To the Editor,
We read with interest the study by Cases Amenós et al about the prevalence of chronic renal failure (CRF) in patients with or at a high risk of cardiovascular disease. The authors used the data from the MULTIRISC study1 to carry out an epidemiological, cross-sectional multicenter study in outpatient clinics belonging to cardiology, internal medicine and endocrinology departments. The patients were older than 18 years of age and with a high cardiovascular risk (SCORE [Systematic Coronary Risk Evaluation] >5% or diabetes mellitus or concomitant clinical disease). CRF was defined as an estimated glomerular filtration rate (MDRD [Modification of Diet in Renal Disease formula]) <60 mL/min/1.73 m2; established CRF was defined if, in addition, the serum creatinine was ≥1.3 mg/dL in men or ≥1.2 mg/dL in women, and occult CRF when the creatinine figures were lower.
The study sample comprised 2608 patients, of whom 62.7% did not have CRF, 18.9% had established CRF, and 18.4% had occult CRF. As was to be expected, when the clinical profile of the patients was compared according to whether or not they had CRF, those with CRF had more risk factors and associated vascular disease.
The clinical benefit of calculating the glomerular filtration rate is unquestionable, both to diagnose CRF and to adjust the doses of certain drugs.

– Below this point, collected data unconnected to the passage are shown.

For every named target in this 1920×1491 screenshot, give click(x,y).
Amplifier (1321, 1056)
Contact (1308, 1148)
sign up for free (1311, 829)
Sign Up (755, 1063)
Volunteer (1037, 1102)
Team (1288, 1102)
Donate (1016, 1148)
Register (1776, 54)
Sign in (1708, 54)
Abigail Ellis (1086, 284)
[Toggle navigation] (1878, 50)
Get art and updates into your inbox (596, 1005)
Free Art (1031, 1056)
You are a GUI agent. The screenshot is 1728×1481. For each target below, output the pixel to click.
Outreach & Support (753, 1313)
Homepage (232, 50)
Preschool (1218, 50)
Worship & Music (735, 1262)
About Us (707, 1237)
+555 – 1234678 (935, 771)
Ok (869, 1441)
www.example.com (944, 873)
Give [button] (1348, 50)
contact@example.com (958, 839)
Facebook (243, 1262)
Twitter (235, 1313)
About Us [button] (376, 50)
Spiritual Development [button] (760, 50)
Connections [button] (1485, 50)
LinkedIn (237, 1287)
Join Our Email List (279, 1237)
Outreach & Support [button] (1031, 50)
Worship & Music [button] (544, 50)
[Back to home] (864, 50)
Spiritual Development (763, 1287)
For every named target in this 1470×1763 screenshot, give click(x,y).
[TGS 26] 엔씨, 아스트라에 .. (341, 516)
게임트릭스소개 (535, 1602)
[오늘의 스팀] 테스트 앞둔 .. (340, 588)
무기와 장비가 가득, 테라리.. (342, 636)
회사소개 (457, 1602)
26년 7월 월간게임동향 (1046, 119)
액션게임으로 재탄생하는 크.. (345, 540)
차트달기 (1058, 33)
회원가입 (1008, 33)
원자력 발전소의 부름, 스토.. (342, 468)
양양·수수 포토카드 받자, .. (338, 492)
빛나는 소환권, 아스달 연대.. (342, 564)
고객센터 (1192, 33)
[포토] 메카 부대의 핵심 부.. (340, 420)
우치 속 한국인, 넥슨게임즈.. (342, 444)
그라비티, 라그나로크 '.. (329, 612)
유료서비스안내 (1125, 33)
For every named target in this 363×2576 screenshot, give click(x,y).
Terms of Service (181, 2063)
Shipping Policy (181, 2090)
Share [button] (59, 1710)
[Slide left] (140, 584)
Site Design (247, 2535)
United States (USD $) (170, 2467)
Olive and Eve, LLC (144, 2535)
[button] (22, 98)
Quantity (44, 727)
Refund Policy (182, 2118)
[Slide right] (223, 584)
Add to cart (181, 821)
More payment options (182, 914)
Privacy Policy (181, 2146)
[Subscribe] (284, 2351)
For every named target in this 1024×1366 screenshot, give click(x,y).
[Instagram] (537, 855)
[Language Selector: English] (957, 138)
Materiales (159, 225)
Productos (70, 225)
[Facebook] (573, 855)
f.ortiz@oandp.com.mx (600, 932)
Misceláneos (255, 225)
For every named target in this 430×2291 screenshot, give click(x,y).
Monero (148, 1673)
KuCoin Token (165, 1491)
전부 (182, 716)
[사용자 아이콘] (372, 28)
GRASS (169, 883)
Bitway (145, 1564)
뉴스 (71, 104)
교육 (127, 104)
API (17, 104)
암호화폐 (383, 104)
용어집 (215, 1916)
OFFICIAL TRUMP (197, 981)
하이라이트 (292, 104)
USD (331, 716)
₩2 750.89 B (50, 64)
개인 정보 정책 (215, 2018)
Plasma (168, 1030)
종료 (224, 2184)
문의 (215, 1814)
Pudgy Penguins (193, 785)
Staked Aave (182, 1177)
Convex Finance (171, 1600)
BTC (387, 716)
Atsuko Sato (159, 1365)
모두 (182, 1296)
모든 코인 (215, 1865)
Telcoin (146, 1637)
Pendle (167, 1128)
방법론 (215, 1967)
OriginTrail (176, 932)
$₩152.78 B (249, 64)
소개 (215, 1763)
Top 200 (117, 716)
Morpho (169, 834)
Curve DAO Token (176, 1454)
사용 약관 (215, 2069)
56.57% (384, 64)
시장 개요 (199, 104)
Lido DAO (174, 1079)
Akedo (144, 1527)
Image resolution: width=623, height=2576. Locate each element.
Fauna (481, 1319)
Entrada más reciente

Moreover, patients with CRF are known to have a worse clinical profile, a greater cardiovascular risk and, consequently, a worse prognosis. Likewise, it is not uncommon for this population to be under-treated and to undergo fewer diagnostic tests, which just worsens the situation even more.2 Nevertheless, it should not be forgotten that the glomerular filtration rate is a continuous variable and a cut-off point of 60 mL/min/1.73 m2 is still arbitrary. Is there really such a difference in prognosis according to whether a patient has a glomerular filtration rate of 61 or 59 mL/min/1.73 m2?
A recent study involving 2024 patients with chronic ischemic heart disease and hypertension analyzed possible differences in the clinical profile and control of risk factors according to the glomerular filtration rate (≥60 vs <60 mL/min/1.73 m2) or according to serum creatinine figures (≥1.3/1.2 in men vs <1.3/1.2 mg/dL in women) and a glomerular filtration rate <60 mL/min/1.73 m2 vs creatinine ≥1.3/1.2 mg/dL, respectively.3 The results of this study, as well as demonstrating that approximately one third of the patients had CRF, also detected that the patients with CRF, independently of whether this was determined from the glomerular filtration rate or serum creatinine figures, had more risk factors, more organ damage and worse blood pressure control. However, the results also showed that the risk profile and blood pressure control did not vary according to whether the glomerular filtration rate was <60 mL/ min/1.73 m2 or the creatinine was ≥1.3/1.2 mg/dL (men/women), which indicates that these two parameters are identifying the same group of patients. Furthermore, it should be recalled that the measurement of either the glomerular filtration rate or serum creatinine can be affected under certain circumstances, so that just one single determination at a particular moment would seem inadequate.
Consequently, in view of these findings, the first point to consider is that greater importance should be given to the early detection of CRF, however mild it may be, as we are dealing with very high risk populations.4 Additionally, all patients with a creatinine ≥1.3/1.2 mg/dL (men/ women) should be considered as very high risk patients, since they already have CRF, though in fact many physicians fail to identify a creatinine of 1.3 mg/dL in a man as renal disease. Finally, in patients with normal creatinine figures, it should be obligatory to calculate the glomerular filtration rate, as they could have occult CRF, especially those patients who have several associated risk factors, concomitant vascular disease or poor blood pressure control.